Liberalizm, bireyin özgürlüğünü ve bireysel haklarını toplumun ve devletin merkezine alan bir düşünce akımıdır. 17. ve 18. yüzyıllarda Avrupa’da ortaya çıkan bu felsefi ve politik akım, bireyin yaşam, özgürlük ve mülkiyet gibi temel haklarının korunması gerektiğini savunur. Liberalizmin temelinde, bireylerin kendi kararlarını özgürce alabilmesi ve kendi hayatlarını istedikleri gibi şekillendirebilmesi yatar.
Liberalizm, devletin bireylerin özgürlüklerine müdahalesini asgari düzeyde tutulması gerektiğini savunur. Bu düşünce akımı, ekonomik liberalizm olarak da kendini gösterir; piyasa ekonomisinin serbest rekabet koşulları altında işlemesi ve devlet müdahalesinin sınırlı olması gerektiğini öne sürer. Böylece, bireylerin ve toplumun refahının artacağına inanılır.

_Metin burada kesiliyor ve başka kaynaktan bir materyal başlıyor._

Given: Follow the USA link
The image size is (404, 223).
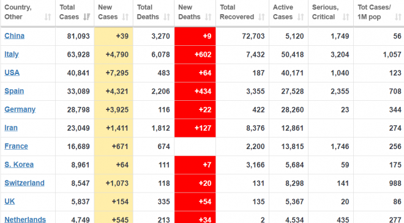Looking at the screenshot, I should click(12, 73).
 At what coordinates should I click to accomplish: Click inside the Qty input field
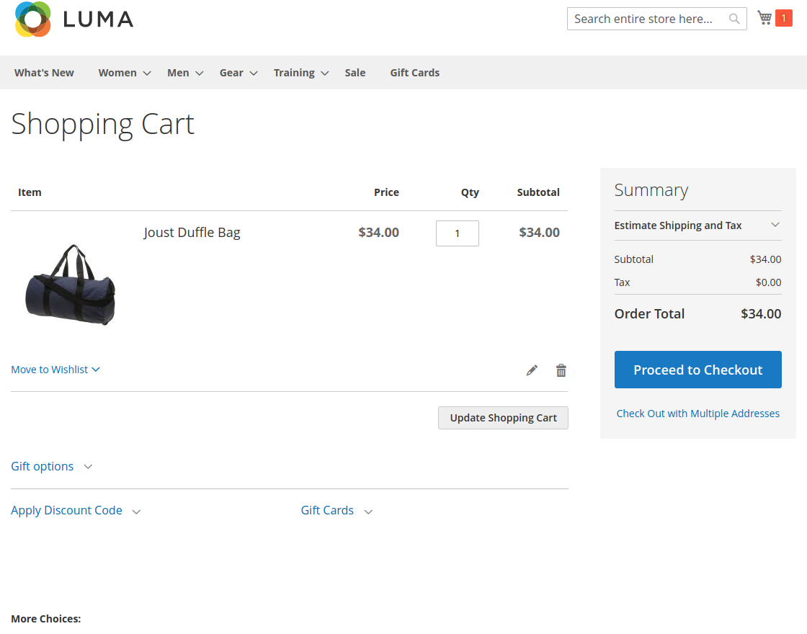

Liberalizm, demokrasi ile de yakından ilişkilidir. Bireylerin özgür iradeleriyle temsilcilerini seçmeleri, ifade özgürlüğü, basın özgürlüğü ve adil yargılanma hakkı gibi demokratik ilkeler, liberal düşüncenin temel taşlarındandır. Günümüzde birçok demokratik ülke, liberal değerleri anayasalarında ve yasalarında benimsemiştir.
Kısacası, liberalizm, bireyin özgürlüğünü ve haklarını koruyarak toplumsal ilerlemeyi ve refahı hedefleyen bir düşünce akımıdır. Bu akım, bireylerin kendi potansiyellerini en iyi şekilde gerçekleştirebilmeleri için özgürlüklerine önem verir ve devletin bu özgürlükleri koruyucu bir rol oynaması gerektiğini savunur.